I am not sure of what nodes did I update, but the server where node-red is running has an automatic backup feature, so I will try rolling back the server about 2-3 weeks, and see what happens.

I still keep getting the same problem.

I did scrap the old flow and restarted from scratch, simplifying and structuring the data I store in global variables for more convenient access, and making sure I delete the payload from the messages before looping back to the Finite State machine.

In the past, I saw some data nesting in the Finite State Machine node if I tried to pass data along, so that's why I set up the global variables, because I didn't want the messages to grow out of proportion.
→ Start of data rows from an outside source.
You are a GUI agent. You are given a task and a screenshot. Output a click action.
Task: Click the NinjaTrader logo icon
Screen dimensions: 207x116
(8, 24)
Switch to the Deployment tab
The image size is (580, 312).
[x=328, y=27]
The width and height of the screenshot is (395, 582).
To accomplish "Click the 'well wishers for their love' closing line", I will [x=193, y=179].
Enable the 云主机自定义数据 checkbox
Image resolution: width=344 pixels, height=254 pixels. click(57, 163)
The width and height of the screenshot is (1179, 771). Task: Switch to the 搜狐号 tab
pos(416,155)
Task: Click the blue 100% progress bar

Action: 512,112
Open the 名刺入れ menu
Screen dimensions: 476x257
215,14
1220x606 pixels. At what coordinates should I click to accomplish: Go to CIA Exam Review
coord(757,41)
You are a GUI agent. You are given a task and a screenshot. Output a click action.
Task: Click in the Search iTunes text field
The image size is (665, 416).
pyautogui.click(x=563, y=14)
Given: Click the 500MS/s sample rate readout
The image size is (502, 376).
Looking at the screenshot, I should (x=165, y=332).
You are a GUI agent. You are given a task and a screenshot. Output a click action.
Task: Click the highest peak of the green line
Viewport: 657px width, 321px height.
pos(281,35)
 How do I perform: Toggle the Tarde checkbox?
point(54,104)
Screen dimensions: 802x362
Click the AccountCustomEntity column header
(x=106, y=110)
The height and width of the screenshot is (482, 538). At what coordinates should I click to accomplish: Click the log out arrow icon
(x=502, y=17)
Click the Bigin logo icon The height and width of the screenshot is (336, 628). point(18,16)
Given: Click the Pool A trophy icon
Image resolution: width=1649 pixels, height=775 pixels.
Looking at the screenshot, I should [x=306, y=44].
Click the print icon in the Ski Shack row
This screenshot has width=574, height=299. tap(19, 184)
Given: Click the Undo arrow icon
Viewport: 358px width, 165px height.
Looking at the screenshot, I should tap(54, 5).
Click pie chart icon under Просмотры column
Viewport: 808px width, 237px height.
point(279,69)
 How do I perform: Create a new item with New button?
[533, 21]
The current flow is attached as a
20210505-AGVs.json (122.6 KB)
JSON file.

I don't know where the problem might be. I have seen the CPU usage grows steadily after restarting the flows, and a few hours after, crashes with the MNaximum stack call problem.

For a finite state machine, I certainly need to loop back. I clear the messages before looping, and made sure that each transition branch can be called only on one state for each one of the robots.

I tried sorting the transitions and branches out neatly in subflows, but I don't know if that is the reason for the RangeError.

I activated the "info" logging in settings, but I can't see the console, since it starts as a scheduled task.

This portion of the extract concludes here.